Senada dengan Eny, Romo Ignatius Ismartono, SJ mengajak para peserta pelatihan untuk berjejaring memberantas perdagangan manusia sebagai upaya bersama membangun bangsa. Menurutnya, membangun kerjasama di bidang kemanusiaan sama halnya dengan membangun jiwa melalui kementerian pendidikan dan membangun raga melalui kementerian olahraga.

“IOM memang tidak bisa menjangkau korban secara langsung, namun ada para suster dan jaringan kemanusiaan serupa yang selalu ada di lapangan. Ini gunanya jaringan” ujarnya.

Romo Ignatius Ismartono juga mengapresiasi para pemateri dan para pendidik yang sudah meluangkan waktu untuk mengikuti rangkaian pelatihan selama tiga kali. Hal ini dinilai sebagai upaya dan cara yang tepat mengatasi persoalan yang semakin rumit demi rasa cinta pada peserta didik yang merupakan bagian dari masa depan.

“Bangun jiwa, bangun badan. Terlepas dari semua kesulitan yang ada, semoga cita-cita untuk memperjuangkan kemanusiaan dapat membahagiakan anda sendiri. Bekerjasama dalam jaringan bertujuan untuk semakin dikenal dalam upaya menolong, bukan untuk populer. Selamat berjuang dan bekerja,” tegasnya.

Acara ditutup oleh Suster Irena, OSU melalui apresiasi kepada para peserta pelatihan yang bersedia berproses dan belajar bersama selama tiga kali pertemuan setiap akhir pekan. Peserta pelatihan diberikan tugas untuk melakukan sosialisasi pencegahan perdagangan orang di lingkungan sekolah mereka hingga akhir tahun 2021 bekerjasama dengan seluruh jaringan yang ada.  
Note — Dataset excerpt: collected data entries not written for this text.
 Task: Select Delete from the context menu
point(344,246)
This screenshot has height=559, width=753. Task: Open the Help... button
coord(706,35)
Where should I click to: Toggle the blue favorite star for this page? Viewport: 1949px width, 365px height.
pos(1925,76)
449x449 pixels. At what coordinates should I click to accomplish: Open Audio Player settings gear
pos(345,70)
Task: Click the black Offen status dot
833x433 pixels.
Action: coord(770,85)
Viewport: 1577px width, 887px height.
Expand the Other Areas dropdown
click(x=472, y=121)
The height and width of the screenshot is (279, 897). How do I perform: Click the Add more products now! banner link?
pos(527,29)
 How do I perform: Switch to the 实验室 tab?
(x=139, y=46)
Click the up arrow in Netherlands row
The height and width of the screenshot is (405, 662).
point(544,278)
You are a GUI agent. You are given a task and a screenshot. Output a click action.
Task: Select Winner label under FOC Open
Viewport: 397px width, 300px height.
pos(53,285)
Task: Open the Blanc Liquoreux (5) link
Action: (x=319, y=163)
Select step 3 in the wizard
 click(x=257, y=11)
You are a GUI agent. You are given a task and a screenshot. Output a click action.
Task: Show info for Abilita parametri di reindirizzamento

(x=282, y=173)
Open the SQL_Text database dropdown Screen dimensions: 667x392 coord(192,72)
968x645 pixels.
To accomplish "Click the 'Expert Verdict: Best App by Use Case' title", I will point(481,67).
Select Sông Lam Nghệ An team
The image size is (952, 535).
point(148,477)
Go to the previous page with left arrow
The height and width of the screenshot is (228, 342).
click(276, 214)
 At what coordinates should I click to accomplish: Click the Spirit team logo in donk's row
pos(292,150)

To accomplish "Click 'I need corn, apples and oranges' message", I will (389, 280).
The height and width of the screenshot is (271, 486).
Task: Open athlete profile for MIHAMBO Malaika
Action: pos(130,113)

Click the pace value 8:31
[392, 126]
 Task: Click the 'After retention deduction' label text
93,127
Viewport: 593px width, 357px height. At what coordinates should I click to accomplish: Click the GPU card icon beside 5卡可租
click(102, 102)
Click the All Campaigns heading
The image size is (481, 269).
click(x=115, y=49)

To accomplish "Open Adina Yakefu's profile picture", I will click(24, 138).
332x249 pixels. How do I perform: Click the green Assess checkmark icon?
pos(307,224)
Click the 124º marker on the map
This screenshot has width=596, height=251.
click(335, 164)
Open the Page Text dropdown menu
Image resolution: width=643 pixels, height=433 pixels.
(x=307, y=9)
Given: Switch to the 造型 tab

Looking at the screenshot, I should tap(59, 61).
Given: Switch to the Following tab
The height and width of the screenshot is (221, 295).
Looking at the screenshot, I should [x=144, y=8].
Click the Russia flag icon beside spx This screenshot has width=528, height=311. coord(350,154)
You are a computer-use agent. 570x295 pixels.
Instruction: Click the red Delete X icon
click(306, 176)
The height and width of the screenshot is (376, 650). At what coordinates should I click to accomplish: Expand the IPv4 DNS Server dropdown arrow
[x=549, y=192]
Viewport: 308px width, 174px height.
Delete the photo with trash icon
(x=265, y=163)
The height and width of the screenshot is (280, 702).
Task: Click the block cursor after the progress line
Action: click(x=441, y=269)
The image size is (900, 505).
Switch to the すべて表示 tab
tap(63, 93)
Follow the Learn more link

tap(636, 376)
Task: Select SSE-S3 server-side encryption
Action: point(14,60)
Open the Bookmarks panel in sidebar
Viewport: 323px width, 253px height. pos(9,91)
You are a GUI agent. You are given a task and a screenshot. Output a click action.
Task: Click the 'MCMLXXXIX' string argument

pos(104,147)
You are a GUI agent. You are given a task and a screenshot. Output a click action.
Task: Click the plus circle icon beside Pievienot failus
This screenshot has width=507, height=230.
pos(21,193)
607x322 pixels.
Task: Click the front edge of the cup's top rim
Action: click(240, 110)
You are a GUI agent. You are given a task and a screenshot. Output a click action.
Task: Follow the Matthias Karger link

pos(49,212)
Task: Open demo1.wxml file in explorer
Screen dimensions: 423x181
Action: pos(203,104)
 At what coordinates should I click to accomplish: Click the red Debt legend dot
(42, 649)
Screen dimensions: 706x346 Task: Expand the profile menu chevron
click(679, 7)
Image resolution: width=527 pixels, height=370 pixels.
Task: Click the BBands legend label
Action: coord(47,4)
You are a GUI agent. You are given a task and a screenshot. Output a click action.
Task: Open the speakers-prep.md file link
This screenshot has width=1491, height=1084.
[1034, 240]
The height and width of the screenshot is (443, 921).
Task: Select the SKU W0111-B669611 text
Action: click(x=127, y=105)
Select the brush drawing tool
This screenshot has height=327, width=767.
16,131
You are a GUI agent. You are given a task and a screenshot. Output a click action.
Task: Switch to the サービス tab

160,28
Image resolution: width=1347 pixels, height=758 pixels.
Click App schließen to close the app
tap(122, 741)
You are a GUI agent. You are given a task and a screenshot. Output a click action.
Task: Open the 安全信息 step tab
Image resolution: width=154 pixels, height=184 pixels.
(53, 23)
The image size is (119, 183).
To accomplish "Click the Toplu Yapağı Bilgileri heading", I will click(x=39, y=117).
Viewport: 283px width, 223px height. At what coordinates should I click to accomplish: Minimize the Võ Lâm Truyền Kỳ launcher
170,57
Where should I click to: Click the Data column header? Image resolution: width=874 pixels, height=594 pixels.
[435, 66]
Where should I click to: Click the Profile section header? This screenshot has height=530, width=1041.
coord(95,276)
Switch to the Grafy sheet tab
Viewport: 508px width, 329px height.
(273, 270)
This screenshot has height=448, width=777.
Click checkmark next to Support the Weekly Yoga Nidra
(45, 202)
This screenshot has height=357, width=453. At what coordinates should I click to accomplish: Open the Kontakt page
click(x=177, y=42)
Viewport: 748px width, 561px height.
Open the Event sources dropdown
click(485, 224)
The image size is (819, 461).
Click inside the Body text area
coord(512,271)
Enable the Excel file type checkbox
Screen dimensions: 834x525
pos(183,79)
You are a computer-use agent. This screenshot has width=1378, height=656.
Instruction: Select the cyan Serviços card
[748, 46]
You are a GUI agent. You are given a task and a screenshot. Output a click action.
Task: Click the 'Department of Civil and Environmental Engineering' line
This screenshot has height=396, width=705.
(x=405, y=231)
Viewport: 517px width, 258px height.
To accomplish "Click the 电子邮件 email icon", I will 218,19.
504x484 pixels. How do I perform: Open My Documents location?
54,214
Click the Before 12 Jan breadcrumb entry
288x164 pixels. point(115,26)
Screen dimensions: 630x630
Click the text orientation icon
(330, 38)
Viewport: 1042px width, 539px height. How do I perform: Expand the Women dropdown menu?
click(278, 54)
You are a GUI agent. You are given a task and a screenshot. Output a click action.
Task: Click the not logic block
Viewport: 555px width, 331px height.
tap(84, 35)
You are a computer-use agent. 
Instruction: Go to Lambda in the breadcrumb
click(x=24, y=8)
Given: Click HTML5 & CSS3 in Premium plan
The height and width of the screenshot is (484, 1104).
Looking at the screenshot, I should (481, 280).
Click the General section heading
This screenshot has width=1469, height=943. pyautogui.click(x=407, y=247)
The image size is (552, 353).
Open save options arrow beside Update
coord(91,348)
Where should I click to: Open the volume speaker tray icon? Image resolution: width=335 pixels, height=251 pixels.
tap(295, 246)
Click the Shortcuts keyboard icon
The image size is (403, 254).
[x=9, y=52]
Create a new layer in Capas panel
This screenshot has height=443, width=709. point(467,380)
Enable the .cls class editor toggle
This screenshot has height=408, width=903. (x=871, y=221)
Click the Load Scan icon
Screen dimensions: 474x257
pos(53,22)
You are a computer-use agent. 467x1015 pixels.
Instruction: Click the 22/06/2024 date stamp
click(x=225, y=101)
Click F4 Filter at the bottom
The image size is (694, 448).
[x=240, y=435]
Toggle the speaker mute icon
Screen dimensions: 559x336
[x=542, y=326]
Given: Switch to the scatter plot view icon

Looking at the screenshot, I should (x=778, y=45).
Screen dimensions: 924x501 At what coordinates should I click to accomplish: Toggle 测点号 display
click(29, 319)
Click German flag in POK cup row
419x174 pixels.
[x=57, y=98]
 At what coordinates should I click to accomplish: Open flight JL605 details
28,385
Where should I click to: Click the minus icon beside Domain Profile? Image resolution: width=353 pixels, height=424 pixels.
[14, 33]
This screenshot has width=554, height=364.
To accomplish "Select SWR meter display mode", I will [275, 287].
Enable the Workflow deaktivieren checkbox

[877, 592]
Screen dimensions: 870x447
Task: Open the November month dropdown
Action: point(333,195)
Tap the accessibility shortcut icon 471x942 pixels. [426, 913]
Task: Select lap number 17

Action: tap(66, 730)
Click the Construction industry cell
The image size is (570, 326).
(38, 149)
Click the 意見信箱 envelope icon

“Terima kasih bapak ibu, karena cinta kalian yang mempertemukan kita bersama di tempat ini. Pengorbanan anda karena dasar mencintai. Semoga upaya ini dapat menjadi kepanjangan tangan Tuhan untuk mewujudkan zero human trafficking di seluruh dunia sesuai pesan bapak Paus,” pungkasnya.